The TV licence fee which funds the BBC would be abolished, it was announced, a policy designed to appease Conservative MPs and media owners who are in competition with the state broadcaster.
In another attention grabbing announcement, Home Secretary Priti Patel confirmed that she would call in the navy to deal with the “little boats” of migrants arriving on Britain’s shores. There were reports that migrants would be resettled in countries such as Ghana.
These policies were subsequently watered down or denied, fuelling media speculation that they were used as a distraction tactic.
On Monday, culture secretary Nadine Dorries softened her earlier stance on the licence fee, saying only that it would be frozen, and that it was not certain it would be abolished.
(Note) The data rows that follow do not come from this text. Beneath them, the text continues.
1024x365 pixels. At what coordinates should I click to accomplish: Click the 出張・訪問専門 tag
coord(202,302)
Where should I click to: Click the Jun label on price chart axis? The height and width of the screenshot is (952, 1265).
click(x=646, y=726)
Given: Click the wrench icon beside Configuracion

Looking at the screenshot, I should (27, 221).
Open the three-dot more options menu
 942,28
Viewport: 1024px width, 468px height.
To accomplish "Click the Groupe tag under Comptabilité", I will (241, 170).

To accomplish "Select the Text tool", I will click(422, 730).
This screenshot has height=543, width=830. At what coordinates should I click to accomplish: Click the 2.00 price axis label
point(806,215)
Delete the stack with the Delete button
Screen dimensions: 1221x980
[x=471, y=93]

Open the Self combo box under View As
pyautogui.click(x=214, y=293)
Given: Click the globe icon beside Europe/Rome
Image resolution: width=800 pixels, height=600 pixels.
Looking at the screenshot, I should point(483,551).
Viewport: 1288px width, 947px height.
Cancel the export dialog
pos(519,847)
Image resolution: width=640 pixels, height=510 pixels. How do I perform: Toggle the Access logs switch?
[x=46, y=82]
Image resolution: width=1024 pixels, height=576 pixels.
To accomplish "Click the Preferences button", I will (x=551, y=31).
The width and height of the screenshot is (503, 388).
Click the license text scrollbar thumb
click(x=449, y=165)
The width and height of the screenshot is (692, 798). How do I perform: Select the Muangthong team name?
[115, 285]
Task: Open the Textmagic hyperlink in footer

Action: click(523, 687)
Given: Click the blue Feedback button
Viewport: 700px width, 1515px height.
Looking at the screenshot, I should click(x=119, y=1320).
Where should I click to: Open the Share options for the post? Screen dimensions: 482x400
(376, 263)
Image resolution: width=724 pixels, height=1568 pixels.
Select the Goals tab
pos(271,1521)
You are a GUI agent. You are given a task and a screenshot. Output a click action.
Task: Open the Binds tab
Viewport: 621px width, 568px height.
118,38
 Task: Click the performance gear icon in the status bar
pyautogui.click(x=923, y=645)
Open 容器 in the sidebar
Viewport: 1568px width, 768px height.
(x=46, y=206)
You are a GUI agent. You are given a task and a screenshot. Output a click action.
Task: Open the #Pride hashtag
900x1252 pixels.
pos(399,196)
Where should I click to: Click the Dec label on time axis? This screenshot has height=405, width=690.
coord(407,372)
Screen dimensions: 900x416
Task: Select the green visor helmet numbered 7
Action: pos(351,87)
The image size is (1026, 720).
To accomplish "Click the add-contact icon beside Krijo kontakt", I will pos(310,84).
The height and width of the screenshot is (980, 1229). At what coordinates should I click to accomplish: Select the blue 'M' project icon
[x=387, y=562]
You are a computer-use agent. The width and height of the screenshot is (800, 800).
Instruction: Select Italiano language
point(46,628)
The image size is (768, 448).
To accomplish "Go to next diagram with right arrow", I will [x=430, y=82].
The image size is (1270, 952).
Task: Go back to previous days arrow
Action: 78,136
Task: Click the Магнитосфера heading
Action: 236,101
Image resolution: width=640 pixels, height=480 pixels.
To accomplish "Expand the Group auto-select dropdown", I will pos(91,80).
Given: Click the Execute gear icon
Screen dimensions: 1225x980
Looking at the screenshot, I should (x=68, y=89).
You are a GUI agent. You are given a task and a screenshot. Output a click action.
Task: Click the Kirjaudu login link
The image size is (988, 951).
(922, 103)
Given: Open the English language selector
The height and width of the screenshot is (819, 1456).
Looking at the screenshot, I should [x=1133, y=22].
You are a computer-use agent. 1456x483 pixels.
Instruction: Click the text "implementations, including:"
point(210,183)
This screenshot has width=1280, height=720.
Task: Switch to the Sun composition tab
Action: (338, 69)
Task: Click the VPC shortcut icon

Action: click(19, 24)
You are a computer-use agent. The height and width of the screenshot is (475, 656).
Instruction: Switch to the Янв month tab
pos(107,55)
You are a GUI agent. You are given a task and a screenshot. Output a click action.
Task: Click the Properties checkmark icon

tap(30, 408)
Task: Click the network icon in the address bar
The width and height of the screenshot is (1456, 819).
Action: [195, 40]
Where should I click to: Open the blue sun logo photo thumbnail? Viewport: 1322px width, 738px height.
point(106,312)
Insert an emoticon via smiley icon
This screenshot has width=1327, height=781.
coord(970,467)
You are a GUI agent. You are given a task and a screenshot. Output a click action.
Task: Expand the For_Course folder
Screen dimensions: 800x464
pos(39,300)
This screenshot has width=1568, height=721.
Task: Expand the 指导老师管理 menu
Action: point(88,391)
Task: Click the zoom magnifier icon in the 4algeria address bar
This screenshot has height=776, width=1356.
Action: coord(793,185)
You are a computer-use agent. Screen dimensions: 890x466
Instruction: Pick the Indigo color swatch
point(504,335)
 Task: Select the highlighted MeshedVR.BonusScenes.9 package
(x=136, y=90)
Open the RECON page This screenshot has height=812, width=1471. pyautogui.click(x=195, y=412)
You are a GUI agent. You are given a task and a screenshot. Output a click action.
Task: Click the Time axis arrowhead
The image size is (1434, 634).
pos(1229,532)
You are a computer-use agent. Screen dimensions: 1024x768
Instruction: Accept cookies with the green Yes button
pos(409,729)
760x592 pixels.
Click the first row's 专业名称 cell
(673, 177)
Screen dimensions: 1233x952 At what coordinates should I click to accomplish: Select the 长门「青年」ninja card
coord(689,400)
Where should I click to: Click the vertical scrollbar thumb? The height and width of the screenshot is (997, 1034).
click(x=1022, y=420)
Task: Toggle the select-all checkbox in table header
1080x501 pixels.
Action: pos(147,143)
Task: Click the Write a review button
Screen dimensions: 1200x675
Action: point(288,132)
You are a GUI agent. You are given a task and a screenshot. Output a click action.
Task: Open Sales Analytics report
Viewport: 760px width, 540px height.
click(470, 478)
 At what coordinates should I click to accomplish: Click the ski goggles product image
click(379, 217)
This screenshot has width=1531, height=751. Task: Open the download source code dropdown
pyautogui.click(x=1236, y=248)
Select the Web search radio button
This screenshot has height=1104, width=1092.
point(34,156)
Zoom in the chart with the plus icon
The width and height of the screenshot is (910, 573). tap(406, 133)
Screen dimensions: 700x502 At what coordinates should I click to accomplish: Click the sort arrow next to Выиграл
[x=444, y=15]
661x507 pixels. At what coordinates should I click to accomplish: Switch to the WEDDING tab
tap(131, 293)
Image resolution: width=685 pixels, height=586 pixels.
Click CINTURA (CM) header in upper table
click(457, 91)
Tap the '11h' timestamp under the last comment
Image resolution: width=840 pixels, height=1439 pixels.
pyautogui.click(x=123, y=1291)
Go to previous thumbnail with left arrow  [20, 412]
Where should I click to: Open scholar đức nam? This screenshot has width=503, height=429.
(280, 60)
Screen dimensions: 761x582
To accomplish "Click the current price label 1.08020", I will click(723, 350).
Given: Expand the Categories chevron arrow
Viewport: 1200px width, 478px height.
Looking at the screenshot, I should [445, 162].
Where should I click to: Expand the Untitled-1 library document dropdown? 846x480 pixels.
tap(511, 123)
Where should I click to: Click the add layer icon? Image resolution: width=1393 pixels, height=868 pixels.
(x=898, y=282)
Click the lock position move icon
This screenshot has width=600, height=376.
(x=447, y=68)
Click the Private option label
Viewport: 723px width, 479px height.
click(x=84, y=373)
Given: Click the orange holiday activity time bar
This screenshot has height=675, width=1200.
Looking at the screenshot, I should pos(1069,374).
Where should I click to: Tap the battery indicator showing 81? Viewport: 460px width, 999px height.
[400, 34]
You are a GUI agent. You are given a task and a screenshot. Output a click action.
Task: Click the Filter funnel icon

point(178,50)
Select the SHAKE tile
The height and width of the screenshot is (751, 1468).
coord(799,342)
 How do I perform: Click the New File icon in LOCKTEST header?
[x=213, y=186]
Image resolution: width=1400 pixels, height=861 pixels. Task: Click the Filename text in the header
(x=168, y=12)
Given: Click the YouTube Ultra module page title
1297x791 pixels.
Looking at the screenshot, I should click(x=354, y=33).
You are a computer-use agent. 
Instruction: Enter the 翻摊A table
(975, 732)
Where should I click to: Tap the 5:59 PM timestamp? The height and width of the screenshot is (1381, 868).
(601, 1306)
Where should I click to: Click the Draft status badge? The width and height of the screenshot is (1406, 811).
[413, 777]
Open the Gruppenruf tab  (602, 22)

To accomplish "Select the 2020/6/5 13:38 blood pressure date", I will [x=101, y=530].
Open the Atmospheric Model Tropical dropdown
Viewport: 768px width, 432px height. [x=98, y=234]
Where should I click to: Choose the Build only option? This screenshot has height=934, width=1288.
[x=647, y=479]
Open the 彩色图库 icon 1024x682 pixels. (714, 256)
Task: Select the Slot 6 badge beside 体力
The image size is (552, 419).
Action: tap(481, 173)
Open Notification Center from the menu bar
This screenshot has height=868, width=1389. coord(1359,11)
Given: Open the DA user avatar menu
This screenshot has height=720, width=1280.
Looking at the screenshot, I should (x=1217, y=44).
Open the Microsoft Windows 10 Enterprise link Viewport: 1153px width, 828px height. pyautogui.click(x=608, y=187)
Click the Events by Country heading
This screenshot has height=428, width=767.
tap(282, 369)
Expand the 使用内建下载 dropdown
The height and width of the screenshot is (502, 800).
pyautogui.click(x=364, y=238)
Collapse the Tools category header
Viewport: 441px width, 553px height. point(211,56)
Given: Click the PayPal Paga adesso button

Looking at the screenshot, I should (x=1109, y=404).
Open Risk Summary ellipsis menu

Navy sources said they had little interest in carrying out a “pushback” policy against migrant boats.
The Ghanaian foreign ministry released a statement denying that it had discussed plans to resettle migrants as part of what it called “Operation Dead Meat”.
The spotlight moved away from questions over Johnson’s resignation, but only briefly. On Monday intervention from former Downing Street advisor Dominic Cummings renewed the pressure.
Cummings said that he was willing to swear under oath that Johnson lied to parliament when he claimed not to have known that the party was a party, believing it was instead a work event. Cummings claimed that an email shows a senior official warning that the event would break the rules and that Martin Reynolds, Johnson’s principle private secretary, said he would check with Johnson whether he was happy for it to proceed.
Johnson’s Sky News appearance on Tuesday generated more negative headlines, and Conservative MPs met to discuss Johnson’s future.
Fifty-four Conservative MPs must write to the chair of the 1922 committee of backbench MPs in order to trigger a vote of no confidence, and lobby correspondents are currently speculating over just how many letters have been sent.